Provided records:
========

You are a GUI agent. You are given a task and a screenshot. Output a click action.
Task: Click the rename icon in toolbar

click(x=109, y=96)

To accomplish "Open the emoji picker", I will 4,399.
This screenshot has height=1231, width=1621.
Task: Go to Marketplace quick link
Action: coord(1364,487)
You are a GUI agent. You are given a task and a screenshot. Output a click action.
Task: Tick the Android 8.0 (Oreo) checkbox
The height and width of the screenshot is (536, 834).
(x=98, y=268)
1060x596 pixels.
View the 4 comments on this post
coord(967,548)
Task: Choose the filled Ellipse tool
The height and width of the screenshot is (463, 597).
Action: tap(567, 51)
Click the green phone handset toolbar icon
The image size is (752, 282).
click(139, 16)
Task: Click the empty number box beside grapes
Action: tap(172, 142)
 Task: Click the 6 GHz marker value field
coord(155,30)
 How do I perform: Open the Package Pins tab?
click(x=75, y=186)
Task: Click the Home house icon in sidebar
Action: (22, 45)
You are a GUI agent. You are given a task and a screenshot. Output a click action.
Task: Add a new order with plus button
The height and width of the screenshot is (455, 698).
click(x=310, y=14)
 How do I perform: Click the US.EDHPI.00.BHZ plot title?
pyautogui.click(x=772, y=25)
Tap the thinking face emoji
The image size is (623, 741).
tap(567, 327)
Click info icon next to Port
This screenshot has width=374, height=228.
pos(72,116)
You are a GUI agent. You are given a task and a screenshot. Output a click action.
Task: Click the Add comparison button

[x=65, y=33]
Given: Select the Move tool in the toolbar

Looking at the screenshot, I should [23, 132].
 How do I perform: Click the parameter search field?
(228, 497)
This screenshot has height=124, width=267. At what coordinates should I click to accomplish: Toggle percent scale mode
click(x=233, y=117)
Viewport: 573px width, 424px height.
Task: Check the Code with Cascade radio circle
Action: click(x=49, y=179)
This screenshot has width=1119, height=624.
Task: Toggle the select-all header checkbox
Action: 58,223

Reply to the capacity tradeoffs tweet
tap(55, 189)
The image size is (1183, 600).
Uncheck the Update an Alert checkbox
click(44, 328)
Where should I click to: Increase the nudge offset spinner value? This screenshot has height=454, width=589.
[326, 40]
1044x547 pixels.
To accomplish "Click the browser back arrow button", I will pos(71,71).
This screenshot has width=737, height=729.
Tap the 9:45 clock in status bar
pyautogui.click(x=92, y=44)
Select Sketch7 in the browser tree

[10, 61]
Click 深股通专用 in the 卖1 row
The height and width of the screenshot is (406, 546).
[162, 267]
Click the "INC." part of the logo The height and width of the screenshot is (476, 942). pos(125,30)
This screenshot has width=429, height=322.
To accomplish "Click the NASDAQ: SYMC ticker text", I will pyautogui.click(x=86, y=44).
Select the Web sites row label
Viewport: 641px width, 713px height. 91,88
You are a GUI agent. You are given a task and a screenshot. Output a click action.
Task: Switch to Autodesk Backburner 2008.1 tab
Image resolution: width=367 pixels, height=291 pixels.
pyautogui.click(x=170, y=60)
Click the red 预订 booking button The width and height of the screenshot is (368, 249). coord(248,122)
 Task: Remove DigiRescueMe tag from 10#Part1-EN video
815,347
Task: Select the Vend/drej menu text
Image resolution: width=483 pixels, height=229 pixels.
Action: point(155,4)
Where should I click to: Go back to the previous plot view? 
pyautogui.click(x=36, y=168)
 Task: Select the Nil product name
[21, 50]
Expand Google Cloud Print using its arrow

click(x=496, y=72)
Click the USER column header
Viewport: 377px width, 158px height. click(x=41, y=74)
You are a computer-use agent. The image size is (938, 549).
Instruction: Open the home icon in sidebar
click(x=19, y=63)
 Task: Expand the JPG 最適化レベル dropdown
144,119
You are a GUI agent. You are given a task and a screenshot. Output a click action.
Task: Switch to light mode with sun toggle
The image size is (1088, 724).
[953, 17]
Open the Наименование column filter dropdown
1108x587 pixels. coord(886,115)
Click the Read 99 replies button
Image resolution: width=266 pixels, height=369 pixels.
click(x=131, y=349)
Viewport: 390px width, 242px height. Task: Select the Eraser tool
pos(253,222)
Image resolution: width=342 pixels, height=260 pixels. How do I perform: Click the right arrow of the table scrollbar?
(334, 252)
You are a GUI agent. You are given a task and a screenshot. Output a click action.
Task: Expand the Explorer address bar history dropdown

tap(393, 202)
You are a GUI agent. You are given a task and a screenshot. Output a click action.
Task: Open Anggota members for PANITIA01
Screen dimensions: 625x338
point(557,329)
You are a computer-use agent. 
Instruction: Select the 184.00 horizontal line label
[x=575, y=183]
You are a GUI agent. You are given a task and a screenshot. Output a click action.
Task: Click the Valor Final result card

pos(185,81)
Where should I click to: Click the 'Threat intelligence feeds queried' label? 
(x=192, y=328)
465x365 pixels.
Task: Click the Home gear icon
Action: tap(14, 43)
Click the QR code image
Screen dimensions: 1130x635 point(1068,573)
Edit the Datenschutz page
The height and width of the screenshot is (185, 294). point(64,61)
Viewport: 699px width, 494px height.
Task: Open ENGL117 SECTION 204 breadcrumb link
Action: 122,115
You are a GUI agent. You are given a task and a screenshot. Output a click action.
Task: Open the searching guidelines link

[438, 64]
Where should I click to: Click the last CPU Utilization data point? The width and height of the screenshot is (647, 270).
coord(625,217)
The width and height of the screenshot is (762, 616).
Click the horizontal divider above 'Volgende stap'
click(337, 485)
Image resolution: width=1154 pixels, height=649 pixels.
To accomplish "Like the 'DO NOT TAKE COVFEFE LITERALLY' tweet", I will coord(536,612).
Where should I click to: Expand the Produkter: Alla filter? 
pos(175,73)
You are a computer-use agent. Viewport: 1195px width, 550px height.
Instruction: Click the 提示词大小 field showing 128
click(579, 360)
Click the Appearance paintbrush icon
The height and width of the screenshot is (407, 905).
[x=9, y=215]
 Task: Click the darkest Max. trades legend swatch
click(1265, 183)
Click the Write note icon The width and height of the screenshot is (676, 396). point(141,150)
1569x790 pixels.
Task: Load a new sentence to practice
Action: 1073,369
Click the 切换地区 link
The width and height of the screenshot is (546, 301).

========

Exercise task: Pick out each of the lines above that contains the word "sidebar", and copy them unchanged.

Output for this exercise:
Task: Click the Home house icon in sidebar
Instruction: Open the home icon in sidebar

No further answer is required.